It's notoriously difficult, however, to do so. Outside of a competition context, not only are people aren't used to making discrete predictions (5% increased risk) with deadlines (by January 10), they aren't incentivize to do so either: why risk being called out in the future for wrong calls. Although in the GJP Brier scores were used to rank participants, it is important to note that the questions were unambiguous and the answers were formatted. Anyways, Brier scores go from 0 (perfect accuracy) to 1, and can be modified to (i) incentivize accountable confidence by rewarding / penalizing, correct / wrong extreme predictions (10-30% and 70-90%), and (ii) address the importance of false negatives over false positives, e.g. for security/terrorism.

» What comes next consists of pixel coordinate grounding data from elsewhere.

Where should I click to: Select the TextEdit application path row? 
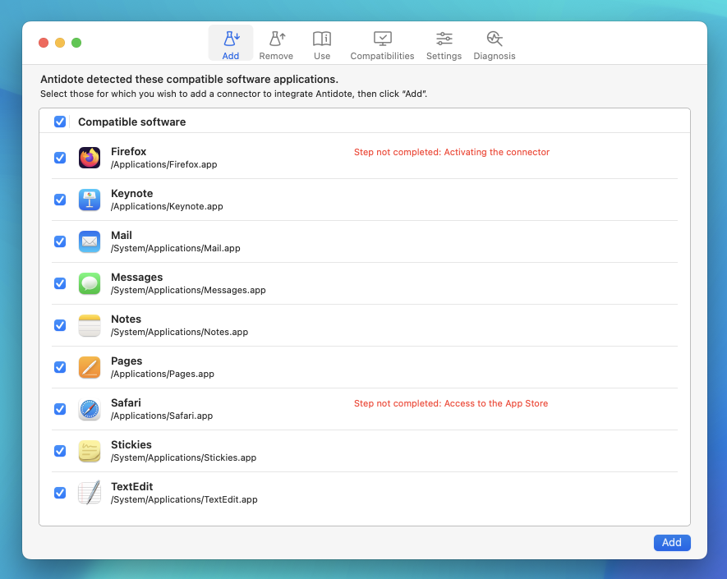pyautogui.click(x=184, y=499)
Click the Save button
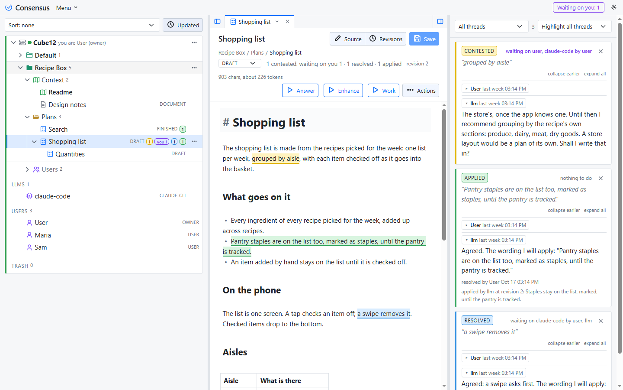 424,39
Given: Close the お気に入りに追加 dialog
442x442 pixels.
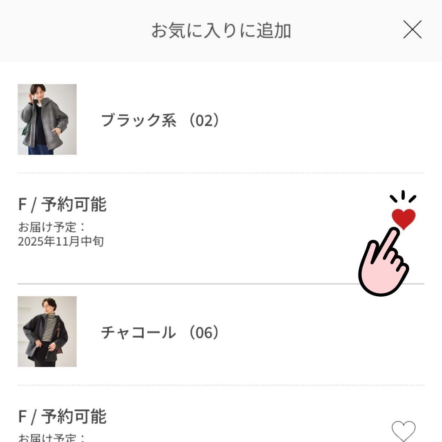Looking at the screenshot, I should [412, 30].
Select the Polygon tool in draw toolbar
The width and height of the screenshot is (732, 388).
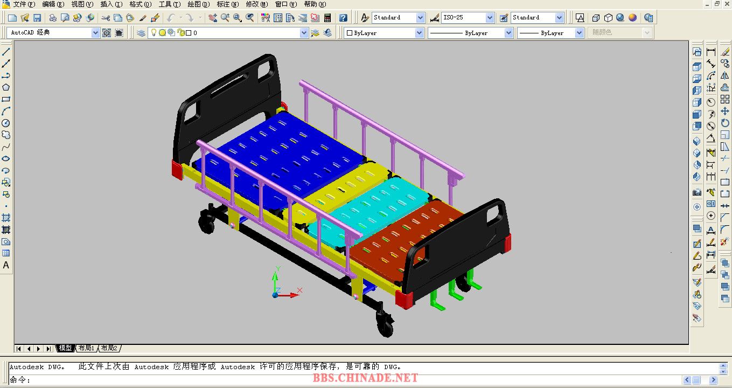[6, 87]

Finally, a nicely fleshed out example of bait & switch / automatic emotional responses that Tetlock explains is the following question:

"Will either the French or Swiss inquiries find elevated levels of polonium in the remains of Yasser Arafat's body?"

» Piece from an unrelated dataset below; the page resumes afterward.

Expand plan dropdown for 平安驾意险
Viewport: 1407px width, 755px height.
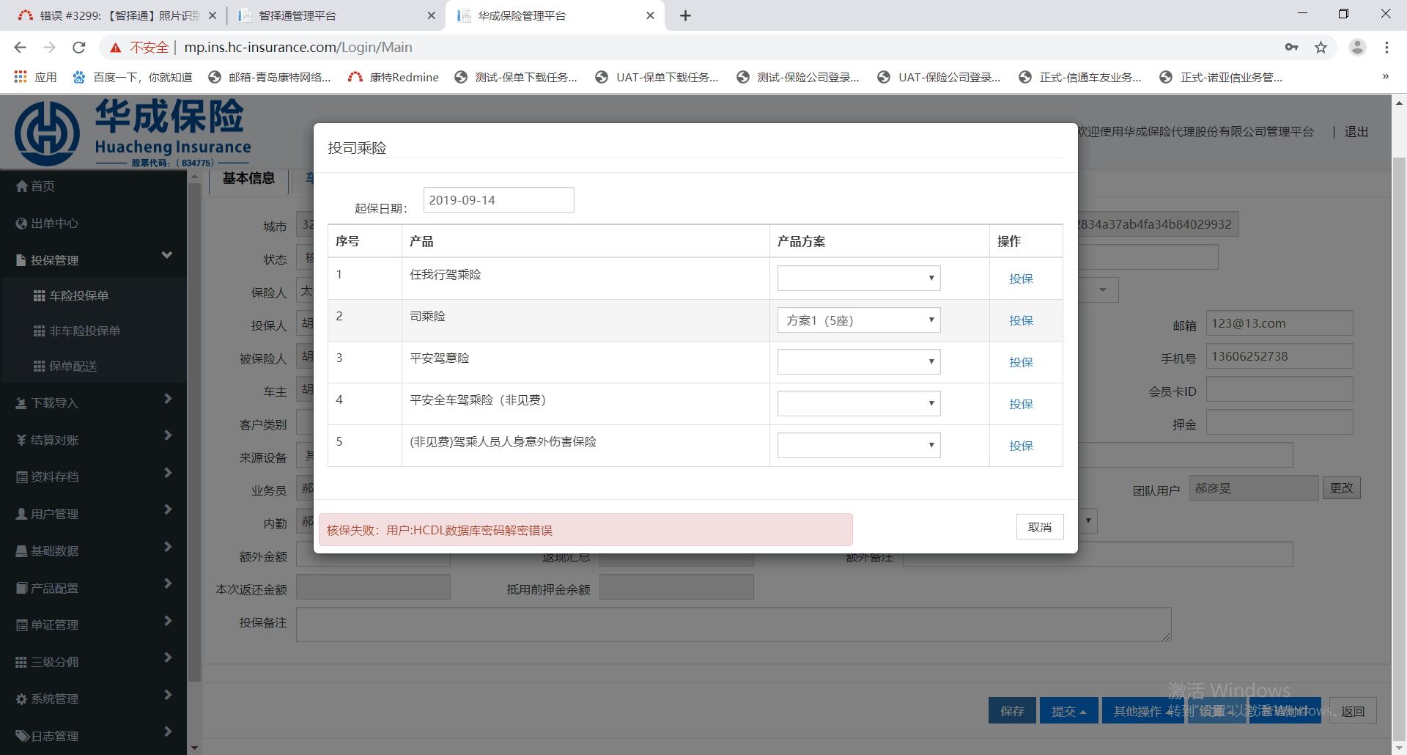coord(858,362)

Yasser Arafat being the former political leader of Palestine who died mysteriously in 2004. Tetlock points out that many people in answering this will try to answer the question "Was Arafat poisoned?", but that's not what's being asked. What's specifically being asked is instead:

  • Did Israel have polonium
  • Did Israel wanted Arafat dead badly enough to take a risk
  • Did Israel have the ability to poison Arafat with polonium
  • If Arafat was poisoned with polonium would it still be detectable (when the investigation was occurring)

Big difference!